### What to work on
Your reply should hold only the lines from the one containing "The image size is (2089, 1670)." to the final line of the listing below, restated word for word.

### Data supplied
──────────
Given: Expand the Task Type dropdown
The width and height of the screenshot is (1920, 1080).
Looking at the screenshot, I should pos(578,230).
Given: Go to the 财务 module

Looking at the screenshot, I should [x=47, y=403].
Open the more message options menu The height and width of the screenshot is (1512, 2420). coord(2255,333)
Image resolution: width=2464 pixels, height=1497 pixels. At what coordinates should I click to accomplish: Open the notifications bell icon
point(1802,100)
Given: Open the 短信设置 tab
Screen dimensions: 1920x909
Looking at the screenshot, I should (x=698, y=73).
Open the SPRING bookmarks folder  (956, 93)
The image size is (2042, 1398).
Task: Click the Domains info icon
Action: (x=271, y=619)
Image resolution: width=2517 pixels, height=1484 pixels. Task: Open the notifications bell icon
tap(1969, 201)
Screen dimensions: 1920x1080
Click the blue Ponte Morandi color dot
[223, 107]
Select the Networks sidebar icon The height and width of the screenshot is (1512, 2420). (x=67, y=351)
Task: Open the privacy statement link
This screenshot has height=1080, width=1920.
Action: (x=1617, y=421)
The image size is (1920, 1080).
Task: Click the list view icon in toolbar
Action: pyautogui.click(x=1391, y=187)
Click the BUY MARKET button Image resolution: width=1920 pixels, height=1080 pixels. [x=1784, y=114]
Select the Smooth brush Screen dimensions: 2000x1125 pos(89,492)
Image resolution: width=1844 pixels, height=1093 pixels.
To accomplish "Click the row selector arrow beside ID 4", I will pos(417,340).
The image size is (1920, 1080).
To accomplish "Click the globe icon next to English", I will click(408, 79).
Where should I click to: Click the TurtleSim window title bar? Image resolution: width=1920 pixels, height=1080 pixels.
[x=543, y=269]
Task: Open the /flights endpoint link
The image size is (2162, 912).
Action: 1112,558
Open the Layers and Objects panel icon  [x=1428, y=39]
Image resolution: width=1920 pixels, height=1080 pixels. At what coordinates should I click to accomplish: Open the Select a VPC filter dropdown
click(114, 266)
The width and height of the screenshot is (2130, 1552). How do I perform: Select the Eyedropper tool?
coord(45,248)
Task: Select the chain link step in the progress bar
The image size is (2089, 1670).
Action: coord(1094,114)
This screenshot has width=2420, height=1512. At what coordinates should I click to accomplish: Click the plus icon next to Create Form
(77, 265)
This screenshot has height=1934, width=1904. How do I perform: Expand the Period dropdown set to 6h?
──────────
### Response
The image size is (2089, 1670).
Action: coord(1094,114)
This screenshot has width=2420, height=1512. At what coordinates should I click to accomplish: Click the plus icon next to Create Form
(77, 265)
This screenshot has height=1934, width=1904. How do I perform: Expand the Period dropdown set to 6h?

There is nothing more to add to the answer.